> **The task**: Read the records and write them out again exactly.

> **Records to process**:
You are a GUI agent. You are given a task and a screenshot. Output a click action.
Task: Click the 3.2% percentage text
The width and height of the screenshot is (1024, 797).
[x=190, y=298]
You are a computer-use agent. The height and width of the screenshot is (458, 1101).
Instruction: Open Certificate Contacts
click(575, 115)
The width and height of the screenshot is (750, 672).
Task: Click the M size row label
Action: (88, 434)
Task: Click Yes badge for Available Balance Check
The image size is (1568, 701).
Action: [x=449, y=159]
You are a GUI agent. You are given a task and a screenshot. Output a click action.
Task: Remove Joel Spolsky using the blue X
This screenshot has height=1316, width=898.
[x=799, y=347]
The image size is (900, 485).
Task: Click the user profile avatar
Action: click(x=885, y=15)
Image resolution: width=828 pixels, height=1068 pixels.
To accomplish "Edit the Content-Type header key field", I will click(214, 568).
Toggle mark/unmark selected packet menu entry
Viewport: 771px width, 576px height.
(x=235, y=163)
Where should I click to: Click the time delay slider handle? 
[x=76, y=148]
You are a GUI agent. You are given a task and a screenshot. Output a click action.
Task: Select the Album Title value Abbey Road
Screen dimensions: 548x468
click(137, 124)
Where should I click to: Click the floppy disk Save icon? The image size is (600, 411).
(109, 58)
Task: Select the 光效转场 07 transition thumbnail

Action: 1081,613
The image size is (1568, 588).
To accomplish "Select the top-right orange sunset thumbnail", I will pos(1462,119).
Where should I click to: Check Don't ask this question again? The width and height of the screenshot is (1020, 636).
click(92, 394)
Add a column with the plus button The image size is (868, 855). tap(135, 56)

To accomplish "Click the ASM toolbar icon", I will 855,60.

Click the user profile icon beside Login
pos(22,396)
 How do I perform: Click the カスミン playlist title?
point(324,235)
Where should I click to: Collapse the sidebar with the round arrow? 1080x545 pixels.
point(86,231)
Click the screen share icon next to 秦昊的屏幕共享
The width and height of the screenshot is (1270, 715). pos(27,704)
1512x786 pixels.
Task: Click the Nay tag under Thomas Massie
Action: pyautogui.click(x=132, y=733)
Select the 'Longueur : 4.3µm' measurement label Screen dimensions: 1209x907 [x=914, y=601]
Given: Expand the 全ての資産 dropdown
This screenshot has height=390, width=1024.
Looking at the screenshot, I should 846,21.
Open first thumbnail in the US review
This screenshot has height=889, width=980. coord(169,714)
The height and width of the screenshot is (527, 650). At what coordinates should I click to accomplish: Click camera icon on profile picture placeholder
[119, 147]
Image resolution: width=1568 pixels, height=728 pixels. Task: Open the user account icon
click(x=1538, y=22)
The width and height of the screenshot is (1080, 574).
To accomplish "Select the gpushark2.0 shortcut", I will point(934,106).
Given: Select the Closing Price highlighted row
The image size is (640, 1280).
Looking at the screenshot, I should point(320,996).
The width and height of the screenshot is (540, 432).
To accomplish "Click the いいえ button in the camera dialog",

> **Answer below**:
You are a GUI agent. You are given a task and a screenshot. Output a click action.
Task: Click the 3.2% percentage text
The width and height of the screenshot is (1024, 797).
[x=190, y=298]
You are a computer-use agent. The height and width of the screenshot is (458, 1101).
Instruction: Open Certificate Contacts
click(575, 115)
The width and height of the screenshot is (750, 672).
Task: Click the M size row label
Action: (88, 434)
Task: Click Yes badge for Available Balance Check
The image size is (1568, 701).
Action: [x=449, y=159]
You are a GUI agent. You are given a task and a screenshot. Output a click action.
Task: Remove Joel Spolsky using the blue X
This screenshot has height=1316, width=898.
[x=799, y=347]
The image size is (900, 485).
Task: Click the user profile avatar
Action: click(x=885, y=15)
Image resolution: width=828 pixels, height=1068 pixels.
To accomplish "Edit the Content-Type header key field", I will click(214, 568).
Toggle mark/unmark selected packet menu entry
Viewport: 771px width, 576px height.
(x=235, y=163)
Where should I click to: Click the time delay slider handle? 
[x=76, y=148]
You are a GUI agent. You are given a task and a screenshot. Output a click action.
Task: Select the Album Title value Abbey Road
Screen dimensions: 548x468
click(137, 124)
Where should I click to: Click the floppy disk Save icon? The image size is (600, 411).
(109, 58)
Task: Select the 光效转场 07 transition thumbnail

Action: 1081,613
The image size is (1568, 588).
To accomplish "Select the top-right orange sunset thumbnail", I will pos(1462,119).
Where should I click to: Check Don't ask this question again? The width and height of the screenshot is (1020, 636).
click(92, 394)
Add a column with the plus button The image size is (868, 855). tap(135, 56)

To accomplish "Click the ASM toolbar icon", I will 855,60.

Click the user profile icon beside Login
pos(22,396)
 How do I perform: Click the カスミン playlist title?
point(324,235)
Where should I click to: Collapse the sidebar with the round arrow? 1080x545 pixels.
point(86,231)
Click the screen share icon next to 秦昊的屏幕共享
The width and height of the screenshot is (1270, 715). pos(27,704)
1512x786 pixels.
Task: Click the Nay tag under Thomas Massie
Action: pyautogui.click(x=132, y=733)
Select the 'Longueur : 4.3µm' measurement label Screen dimensions: 1209x907 [x=914, y=601]
Given: Expand the 全ての資産 dropdown
This screenshot has height=390, width=1024.
Looking at the screenshot, I should 846,21.
Open first thumbnail in the US review
This screenshot has height=889, width=980. coord(169,714)
The height and width of the screenshot is (527, 650). At what coordinates should I click to accomplish: Click camera icon on profile picture placeholder
[119, 147]
Image resolution: width=1568 pixels, height=728 pixels. Task: Open the user account icon
click(x=1538, y=22)
The width and height of the screenshot is (1080, 574).
To accomplish "Select the gpushark2.0 shortcut", I will point(934,106).
Given: Select the Closing Price highlighted row
The image size is (640, 1280).
Looking at the screenshot, I should point(320,996).
The width and height of the screenshot is (540, 432).
To accomplish "Click the いいえ button in the camera dialog",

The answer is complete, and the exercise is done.